Over the past 2 months, I have started intermittent fasting (IF).1 That is, I only eat from noon to around 8pm. The appeal to IF over other diet regimes to me has always been twofold:

  1. The simplicity – the rules are so clear: eat at these times, don’t eat at these others. It doesn’t require a change in diet, which has downstream requirements of buying new groceries, learning new recipes, changing tastes, etc.
  2. The observability – it is a simple boolean yes/no if I succeeded on my diet goals today or not. Unlike counting calories/macros or other food-based regimes, the bookkeeping with IF is trivial.

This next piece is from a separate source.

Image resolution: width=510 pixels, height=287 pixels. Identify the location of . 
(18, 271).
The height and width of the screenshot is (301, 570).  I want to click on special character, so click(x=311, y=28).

Over the past two months, I’ve noticed that as I restricted the times that I ate, it’s become significantly easier to restrict the amount. I’m guessing it’s because my stomach is somehow contracting a bit as it has 14-16h stretches of being empty. But those long stretches of mild hunger has also just made me less anxious about always needing to be “full.” And this has in turn given me the self-confidence to stretch/play around with my eating window, and set more aggressive health targets.

Consistently measuring my results – by weighing at the same time of day every week, for me Saturday morning – has also helped immensely.2 I think this works for a few reasons. First, you should always “measure what matters” – in this case, this is how I mentally reinforce the importance of weight loss to myself, among all the other competing priorities for my time (family, business, writing). Second, if I’m ever feeling particularly up/down about my progress on any given day, being able to pull up a simple number and a chart is an undeniable, ground truth reality check.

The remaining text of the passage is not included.